Мисс Лэттерли хотела крикнуть, что они непременно должны быть, но вспомнила, что Оливер никогда не бросался словами. Она встала и подошла к нему.
– Вы и прежде творили чудеса, – напомнила она.
Юрист глянул на нее и улыбнулся:
– Моя дорогая Эстер…
Она продолжала смотреть ему в глаза – умоляя, требуя.
– Я попытаюсь, – тихо сказал Рэтбоун. – Обещаю вам, что попытаюсь.
Женщина ответила ему быстрой улыбкой и внезапно погладила Оливера по щеке, сама не зная почему. Затем повернулась и, высоко подняв голову, прошествовала мимо клерка и дальше, на улицу.
Утром следующего дня Рэтбоун, Монк и мисс Лэттерли встретились в конторе на Вир-стрит. Двери были заперты, а все прочие дела отложены. Было это 16 июня.
Уильям выслушал рассказ Эстер о том, что ей удалось выяснить в Карлайон-хаус. Бледный, с плотно сжатыми губами, он сидел и стискивал кулаки. Это был чувствительный удар по его самомнению. Он не мог простить себе, что, ослепленный безупречной репутацией генерала Карлайона, не решился предположить ничего подобного. Но сильнее уязвленной гордости сыщика было чувство гнева. Все его мысли теперь сосредоточились на Александре и Кассиане.
– Это можно считать самообороной? – спросил он Оливера. – Ее освободят?
– Нет, – тихо сказал адвокат. Он был очень хмур этим утром, и его длинное лицо выглядело усталым. – Я всю ночь изучал различные дела, искал подходящую статью закона и каждый раз возвращался к мысли, что единственный шанс – это спровоцированное убийство. По закону, если некое лицо подверглось чрезвычайно сильной провокации, то убийство может рассматриваться как непредумышленное.

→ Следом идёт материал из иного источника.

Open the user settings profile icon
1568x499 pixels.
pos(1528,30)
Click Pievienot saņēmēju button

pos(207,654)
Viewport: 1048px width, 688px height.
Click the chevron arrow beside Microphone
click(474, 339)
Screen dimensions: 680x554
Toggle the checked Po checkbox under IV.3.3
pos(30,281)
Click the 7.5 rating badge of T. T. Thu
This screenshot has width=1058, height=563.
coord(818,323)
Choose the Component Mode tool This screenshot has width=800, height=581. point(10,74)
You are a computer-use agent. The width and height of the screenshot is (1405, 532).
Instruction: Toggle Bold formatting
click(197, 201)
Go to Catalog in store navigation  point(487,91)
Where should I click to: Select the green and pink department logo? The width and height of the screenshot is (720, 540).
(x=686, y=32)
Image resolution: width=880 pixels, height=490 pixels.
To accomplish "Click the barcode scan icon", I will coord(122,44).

– Но этого мало, – перебил его детектив. – Есть еще смягчающие обстоятельства. Господь свидетель, что ей оставалось делать?! Муж совершает кровосмешение и содомию с ее сыном. Да тут не только право, но и долг – защитить своего ребенка. А по закону у нее даже не было прав на сына. Ребенок принадлежит отцу, но в каком законе сказано, что отец может проделывать такое с собственным чадом?
– Разумеется, это противоестественно, – подтвердил Рэтбоун, стараясь унять дрожь в голосе. – Но закон действительно не предоставляет женщине никаких прав на ребенка. У нее нет собственных средств на содержание детей. Она не может оставить супруга, не получив на то его согласие. И уж, конечно, не может забрать ребенка с собой.
– То есть единственный выход – убить мужа? – Монк был бледен. – Как мы можем терпеть такие законы? Их несправедливость очевидна!
– Мы изменяем их, не отменяя, – ответил юрист.
Уильям коротко и яростно выругался.
– Согласен, – с несколько натянутой улыбкой сказал Оливер. – Но давайте вернемся к делу.
Сыщик и Эстер молча воззрились на адвоката.
– Непредумышленное убийство – самое большее, на что мы можем надеяться, и доказать его будет весьма затруднительно, – объясним он им. – Если нам все же это удастся, то наказание определит суд. Закон в этих случаях предусматривает заключение от нескольких месяцев до десяти лет.